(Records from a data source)
▼
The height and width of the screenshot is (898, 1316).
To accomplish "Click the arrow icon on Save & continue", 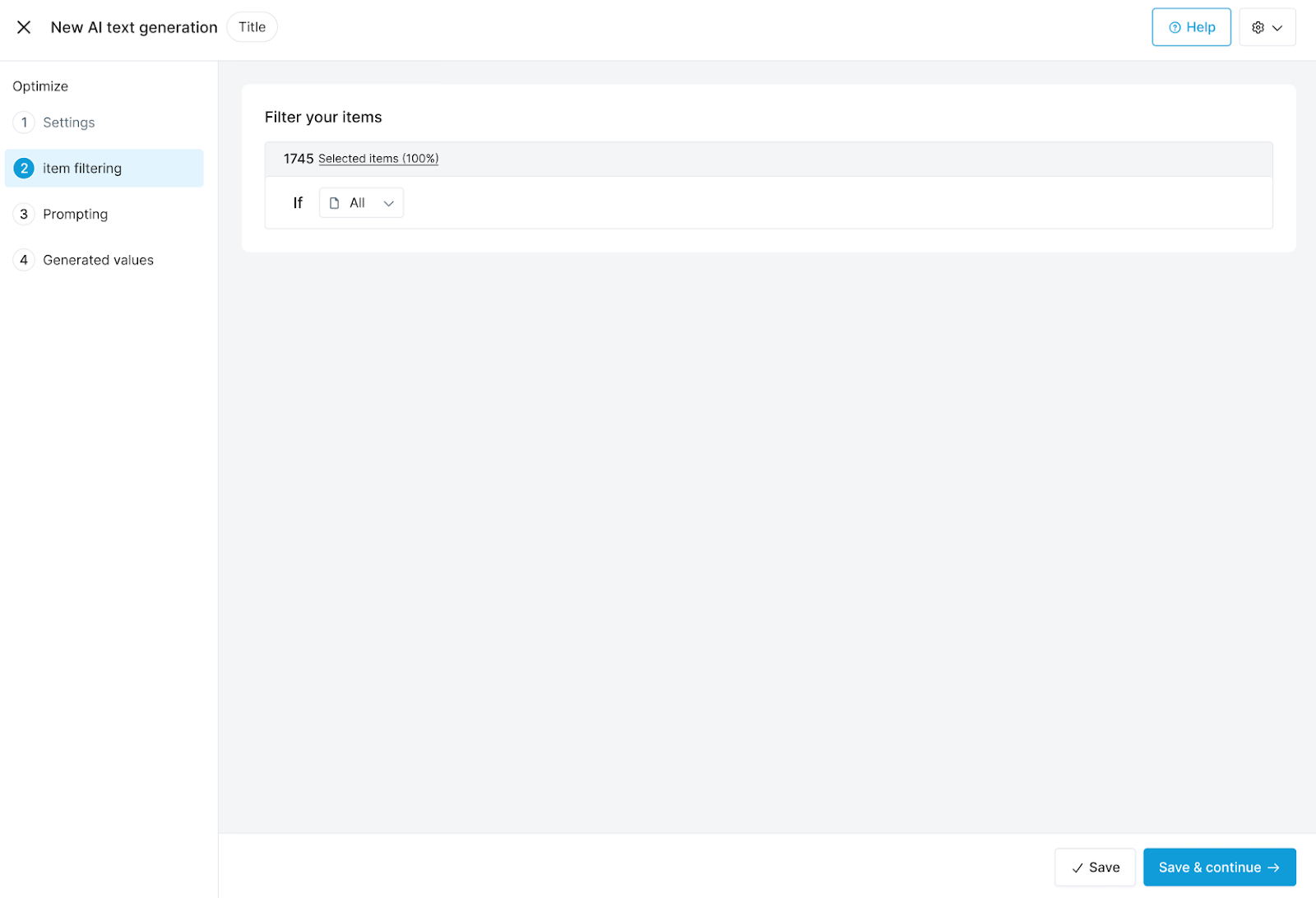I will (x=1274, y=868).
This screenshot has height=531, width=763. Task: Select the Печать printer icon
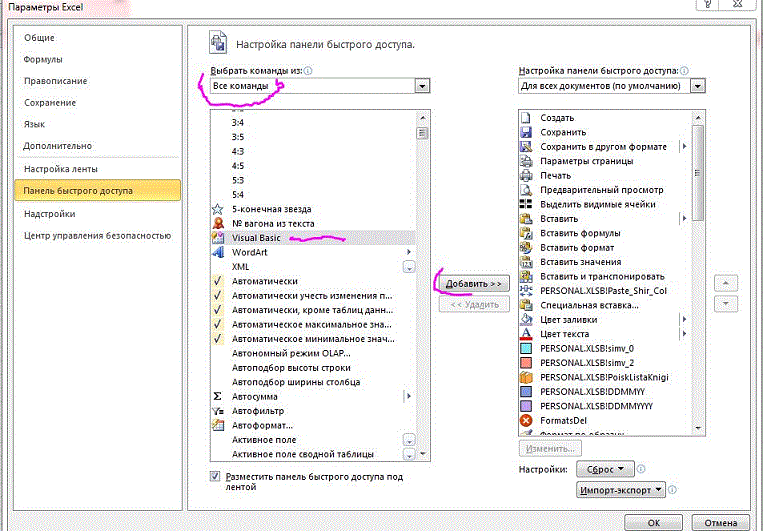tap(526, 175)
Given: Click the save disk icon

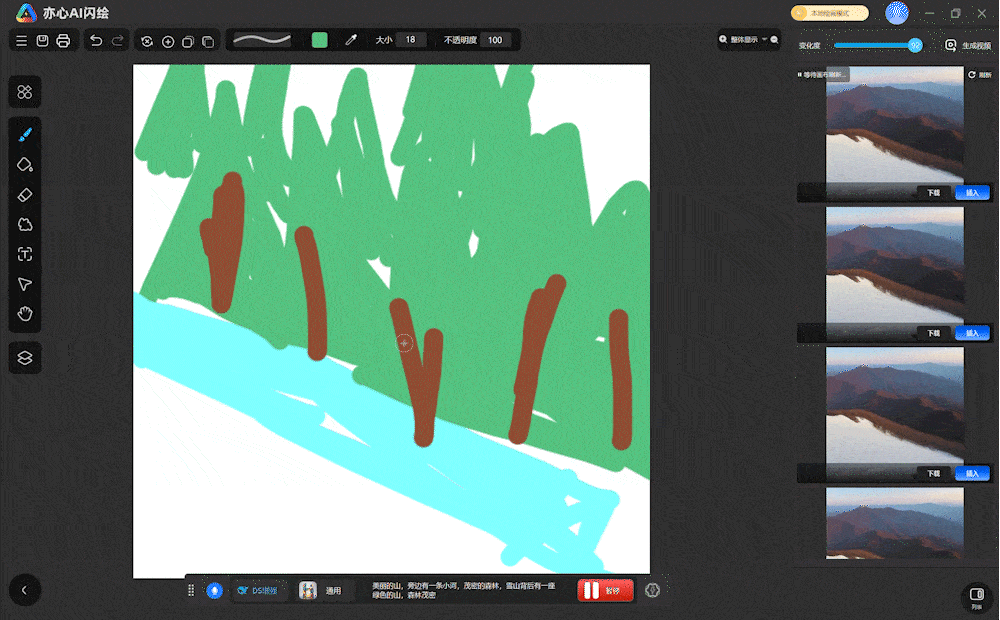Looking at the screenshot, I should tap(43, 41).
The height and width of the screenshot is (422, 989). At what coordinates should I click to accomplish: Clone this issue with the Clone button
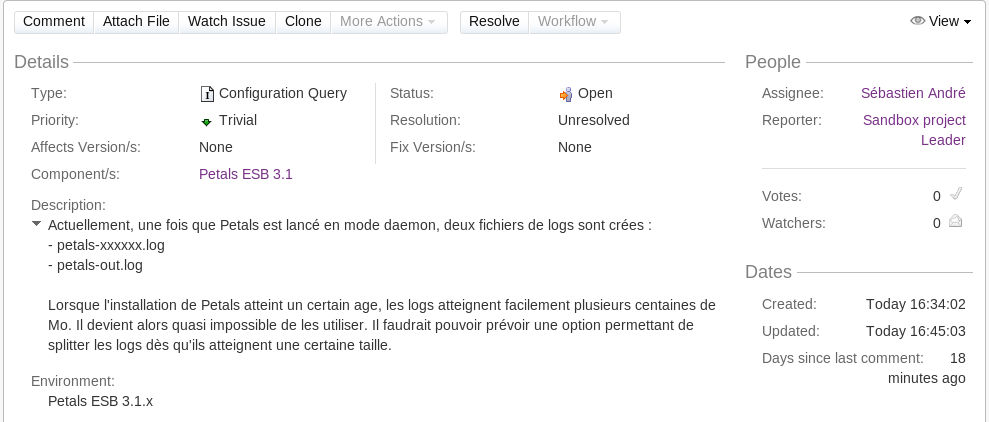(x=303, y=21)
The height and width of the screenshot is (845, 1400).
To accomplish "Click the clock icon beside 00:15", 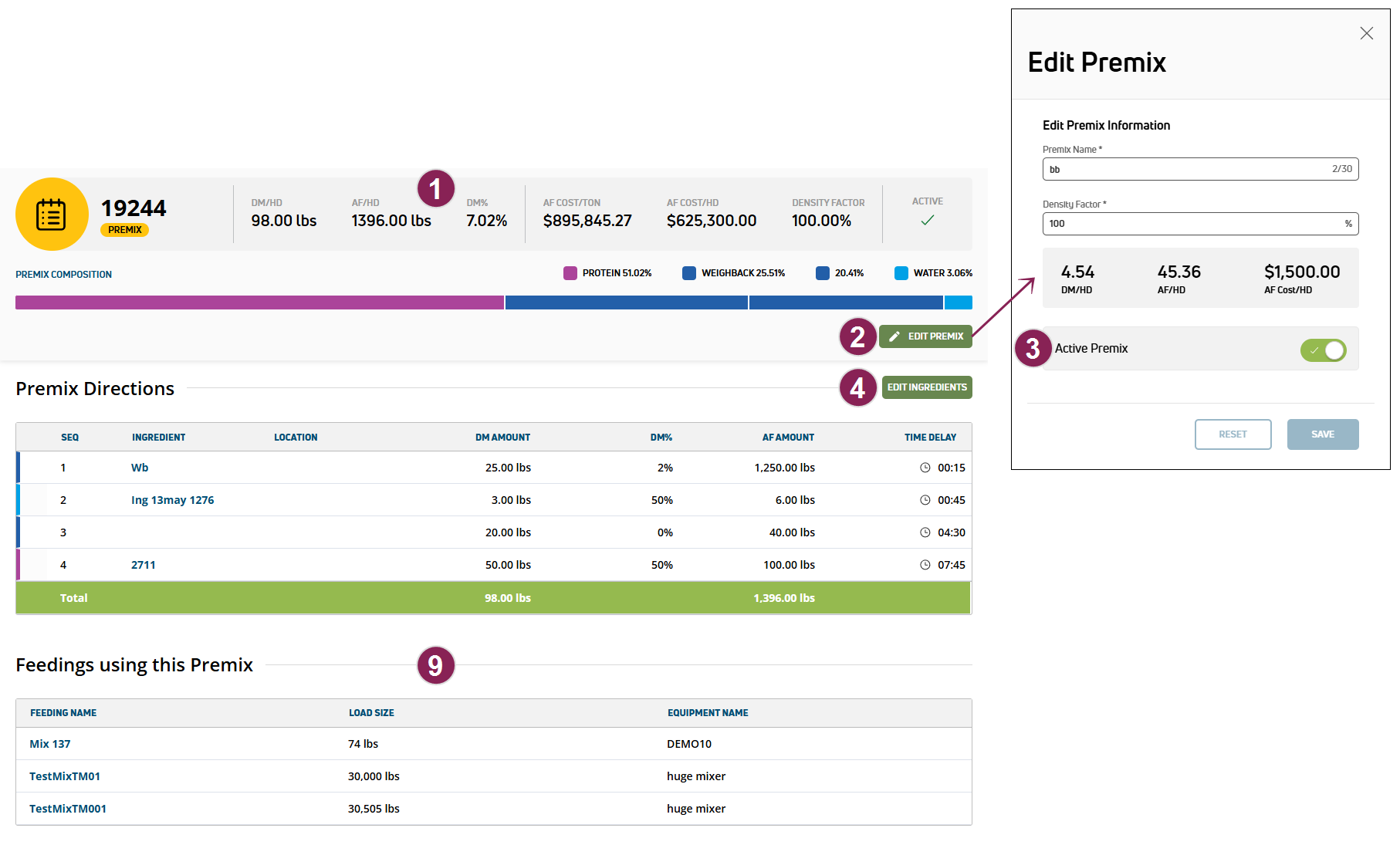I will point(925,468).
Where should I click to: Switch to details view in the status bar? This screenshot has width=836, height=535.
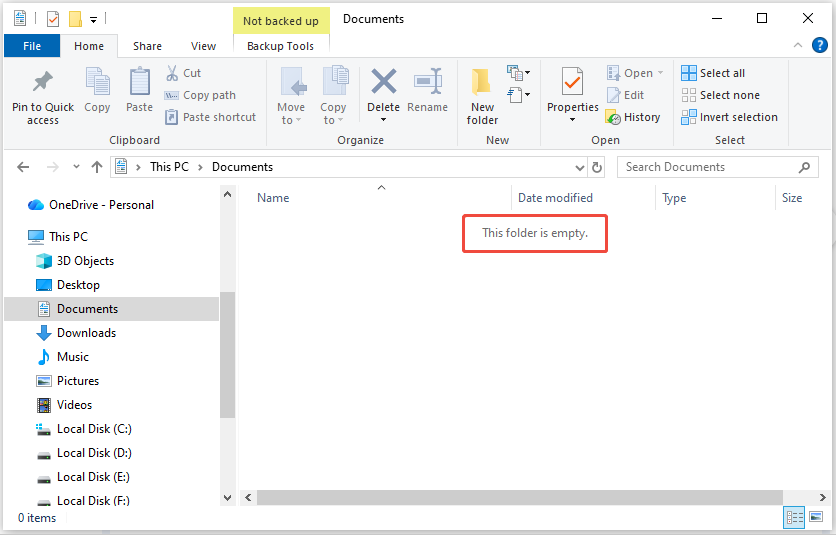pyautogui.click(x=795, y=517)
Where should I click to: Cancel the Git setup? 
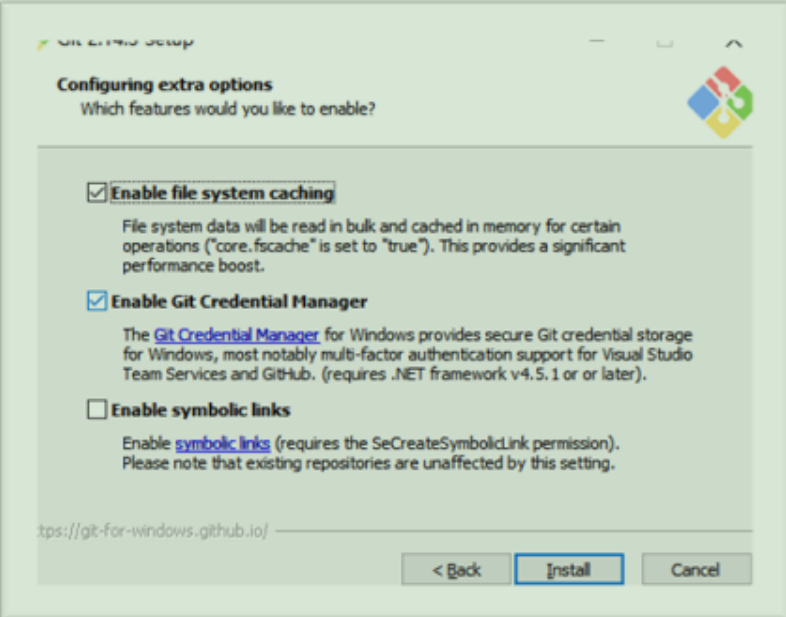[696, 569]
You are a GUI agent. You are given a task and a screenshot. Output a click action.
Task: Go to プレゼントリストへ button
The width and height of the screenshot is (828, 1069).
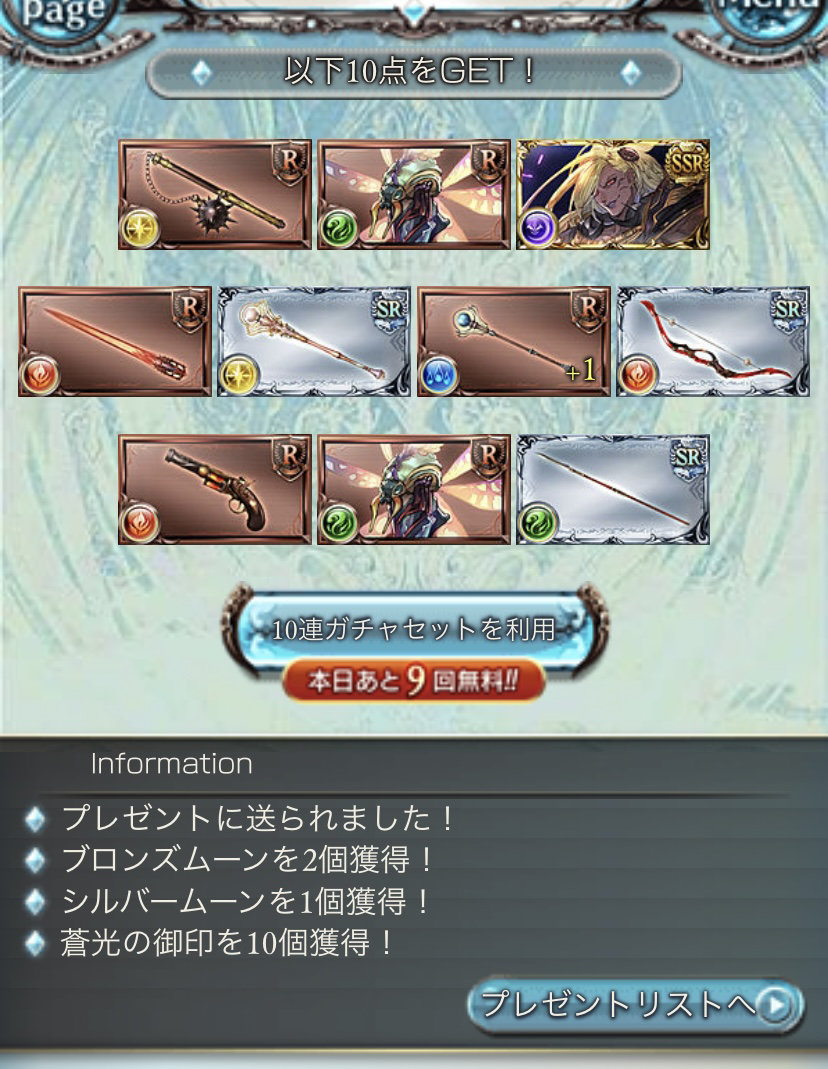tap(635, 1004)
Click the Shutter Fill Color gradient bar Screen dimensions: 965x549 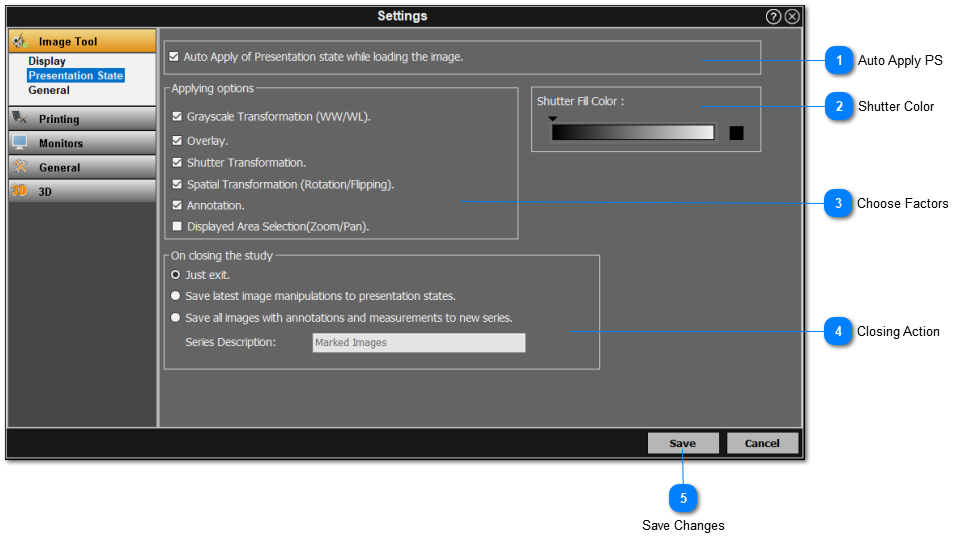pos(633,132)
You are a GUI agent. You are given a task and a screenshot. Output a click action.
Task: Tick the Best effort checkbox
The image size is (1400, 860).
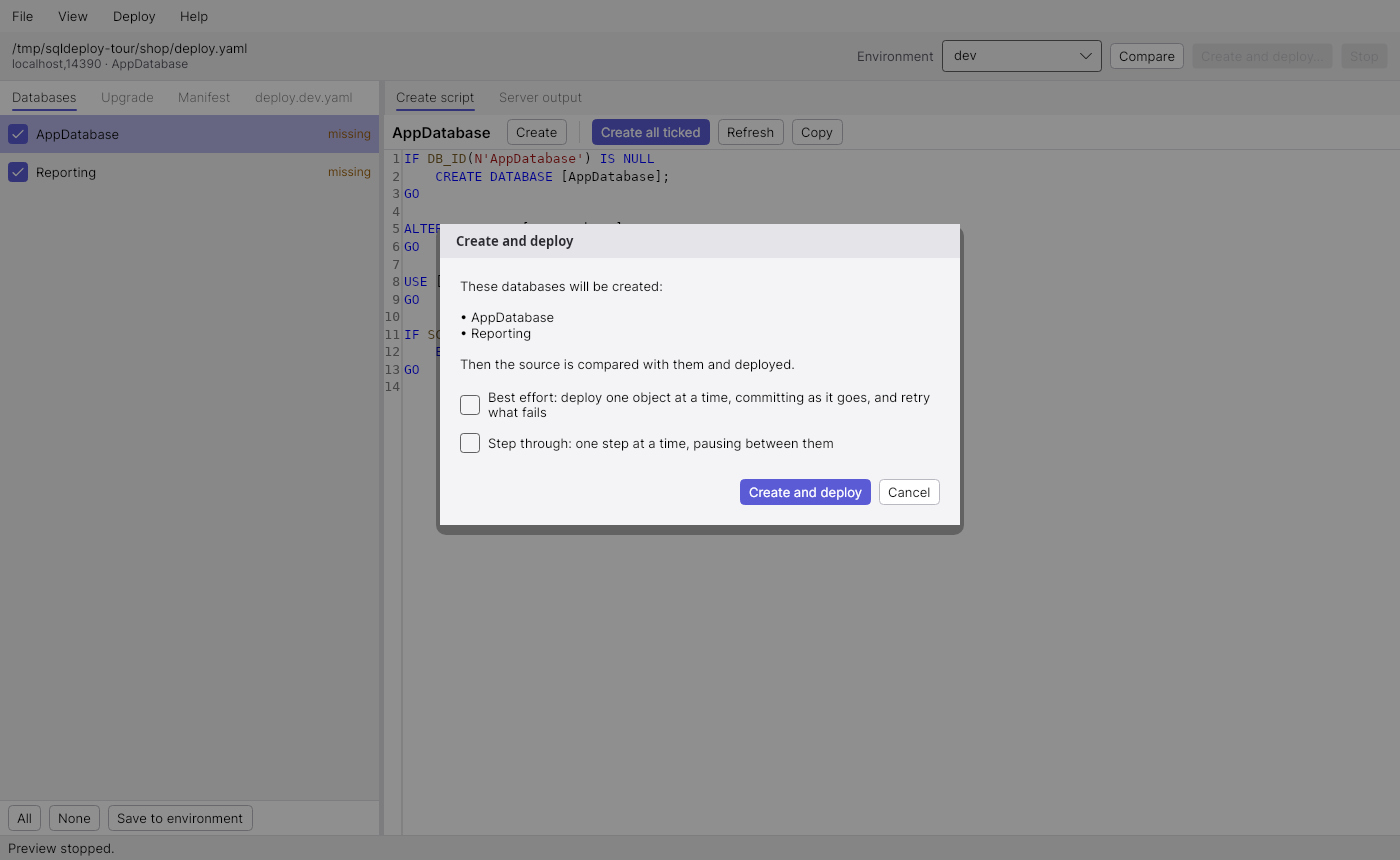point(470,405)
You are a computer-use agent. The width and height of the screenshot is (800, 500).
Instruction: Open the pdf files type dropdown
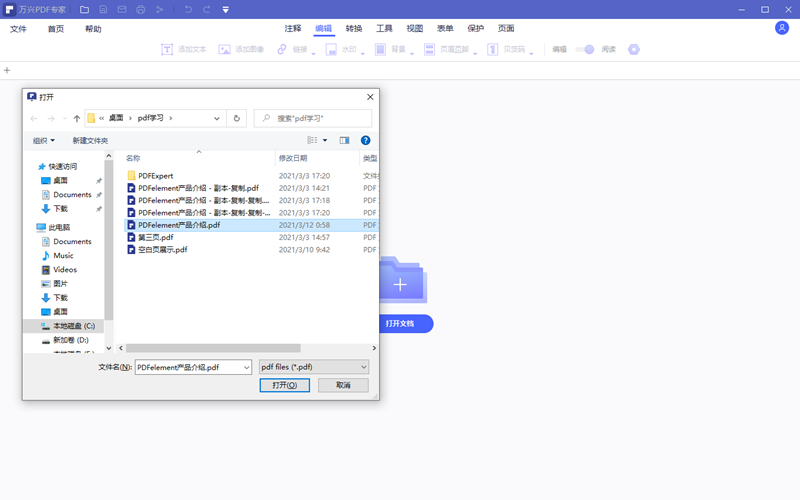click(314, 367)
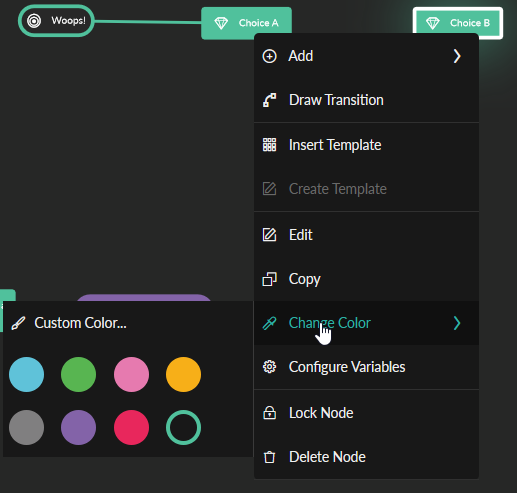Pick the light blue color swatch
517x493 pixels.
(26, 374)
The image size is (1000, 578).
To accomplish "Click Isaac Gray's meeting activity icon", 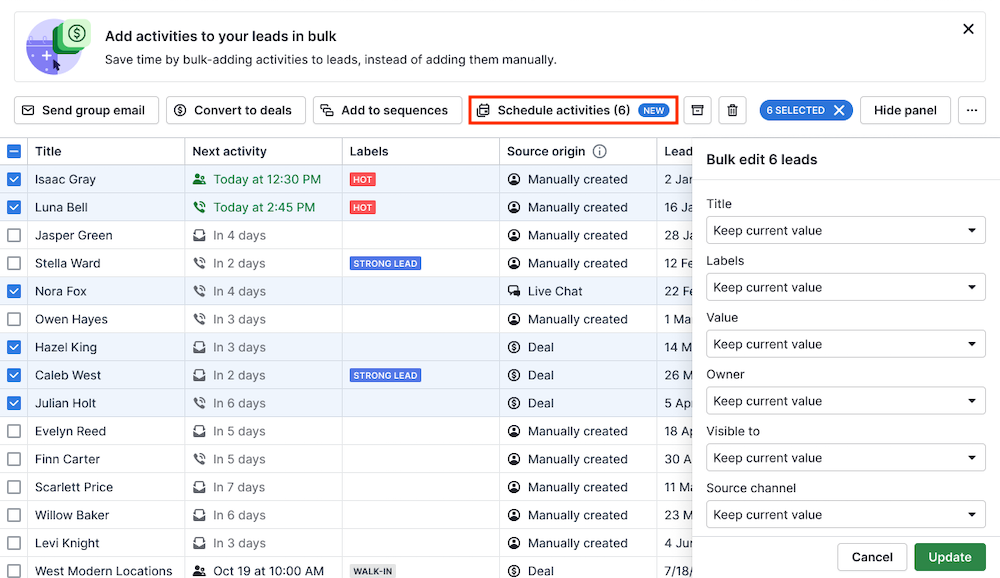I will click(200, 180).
▲
Between and including the line above that contains "This screenshot has height=531, width=763." and the line that contains "The height and width of the screenshot is (845, 1400).", restate every line word for word. Pictures stay out.

This screenshot has height=531, width=763. Task: Select the Печать printer icon
tap(526, 175)
Given: Click the save disk icon

Looking at the screenshot, I should tap(43, 41).
The height and width of the screenshot is (422, 989). At what coordinates should I click to accomplish: Clone this issue with the Clone button
(x=303, y=21)
The height and width of the screenshot is (845, 1400).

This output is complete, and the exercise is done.